_What you need to do_:
Print, exactly as written, the line containing "Viewport: 528px width, 613px height." and every line after it, ending with the final line of the data below.

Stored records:
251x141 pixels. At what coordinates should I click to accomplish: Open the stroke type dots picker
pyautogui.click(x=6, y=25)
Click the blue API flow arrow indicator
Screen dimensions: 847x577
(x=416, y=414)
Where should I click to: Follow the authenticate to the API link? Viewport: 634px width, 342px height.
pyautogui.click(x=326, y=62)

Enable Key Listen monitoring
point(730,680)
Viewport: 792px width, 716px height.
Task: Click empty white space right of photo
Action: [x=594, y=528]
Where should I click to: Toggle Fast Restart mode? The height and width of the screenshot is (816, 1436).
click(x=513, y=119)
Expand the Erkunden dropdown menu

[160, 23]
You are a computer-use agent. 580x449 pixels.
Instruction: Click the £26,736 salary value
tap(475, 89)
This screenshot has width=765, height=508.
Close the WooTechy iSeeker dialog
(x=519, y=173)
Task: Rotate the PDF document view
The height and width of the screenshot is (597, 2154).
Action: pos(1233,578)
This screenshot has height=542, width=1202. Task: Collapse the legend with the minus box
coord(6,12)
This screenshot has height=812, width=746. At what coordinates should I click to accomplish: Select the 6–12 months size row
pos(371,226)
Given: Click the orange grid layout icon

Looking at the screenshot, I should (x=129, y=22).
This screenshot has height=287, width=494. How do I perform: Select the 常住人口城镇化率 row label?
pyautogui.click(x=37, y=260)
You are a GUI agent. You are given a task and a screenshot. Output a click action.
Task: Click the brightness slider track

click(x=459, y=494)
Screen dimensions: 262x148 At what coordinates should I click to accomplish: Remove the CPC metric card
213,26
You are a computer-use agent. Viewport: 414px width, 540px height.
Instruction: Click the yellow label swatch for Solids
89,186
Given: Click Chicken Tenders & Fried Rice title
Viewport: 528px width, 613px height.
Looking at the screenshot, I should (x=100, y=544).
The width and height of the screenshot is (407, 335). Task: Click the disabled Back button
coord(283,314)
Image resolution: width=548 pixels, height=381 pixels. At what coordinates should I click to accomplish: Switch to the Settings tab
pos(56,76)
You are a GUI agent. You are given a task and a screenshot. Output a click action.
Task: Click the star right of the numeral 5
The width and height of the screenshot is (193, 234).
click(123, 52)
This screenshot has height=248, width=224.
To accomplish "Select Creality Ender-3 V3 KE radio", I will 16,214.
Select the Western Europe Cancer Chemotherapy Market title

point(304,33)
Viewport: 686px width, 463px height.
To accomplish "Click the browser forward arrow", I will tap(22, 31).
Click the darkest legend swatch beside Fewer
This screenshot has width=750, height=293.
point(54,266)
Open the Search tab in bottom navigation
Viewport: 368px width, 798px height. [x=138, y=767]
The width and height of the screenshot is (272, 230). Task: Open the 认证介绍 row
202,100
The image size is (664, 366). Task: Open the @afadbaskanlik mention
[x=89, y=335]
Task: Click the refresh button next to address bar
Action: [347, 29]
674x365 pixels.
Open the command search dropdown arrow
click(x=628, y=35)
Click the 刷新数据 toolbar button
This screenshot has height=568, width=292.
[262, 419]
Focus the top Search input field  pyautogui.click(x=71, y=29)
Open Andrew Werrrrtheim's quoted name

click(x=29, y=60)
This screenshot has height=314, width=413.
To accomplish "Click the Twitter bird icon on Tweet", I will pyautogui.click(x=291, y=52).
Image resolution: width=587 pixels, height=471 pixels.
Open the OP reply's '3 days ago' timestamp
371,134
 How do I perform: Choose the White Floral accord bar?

_Task answer_:
Viewport: 528px width, 613px height.
Looking at the screenshot, I should (x=100, y=544).
The width and height of the screenshot is (407, 335). Task: Click the disabled Back button
coord(283,314)
Image resolution: width=548 pixels, height=381 pixels. At what coordinates should I click to accomplish: Switch to the Settings tab
pos(56,76)
You are a GUI agent. You are given a task and a screenshot. Output a click action.
Task: Click the star right of the numeral 5
The width and height of the screenshot is (193, 234).
click(123, 52)
This screenshot has height=248, width=224.
To accomplish "Select Creality Ender-3 V3 KE radio", I will 16,214.
Select the Western Europe Cancer Chemotherapy Market title

point(304,33)
Viewport: 686px width, 463px height.
To accomplish "Click the browser forward arrow", I will tap(22, 31).
Click the darkest legend swatch beside Fewer
This screenshot has width=750, height=293.
point(54,266)
Open the Search tab in bottom navigation
Viewport: 368px width, 798px height. [x=138, y=767]
The width and height of the screenshot is (272, 230). Task: Open the 认证介绍 row
202,100
The image size is (664, 366). Task: Open the @afadbaskanlik mention
[x=89, y=335]
Task: Click the refresh button next to address bar
Action: [347, 29]
674x365 pixels.
Open the command search dropdown arrow
click(x=628, y=35)
Click the 刷新数据 toolbar button
This screenshot has height=568, width=292.
[262, 419]
Focus the top Search input field  pyautogui.click(x=71, y=29)
Open Andrew Werrrrtheim's quoted name

click(x=29, y=60)
This screenshot has height=314, width=413.
To accomplish "Click the Twitter bird icon on Tweet", I will pyautogui.click(x=291, y=52).
Image resolution: width=587 pixels, height=471 pixels.
Open the OP reply's '3 days ago' timestamp
371,134
 How do I perform: Choose the White Floral accord bar?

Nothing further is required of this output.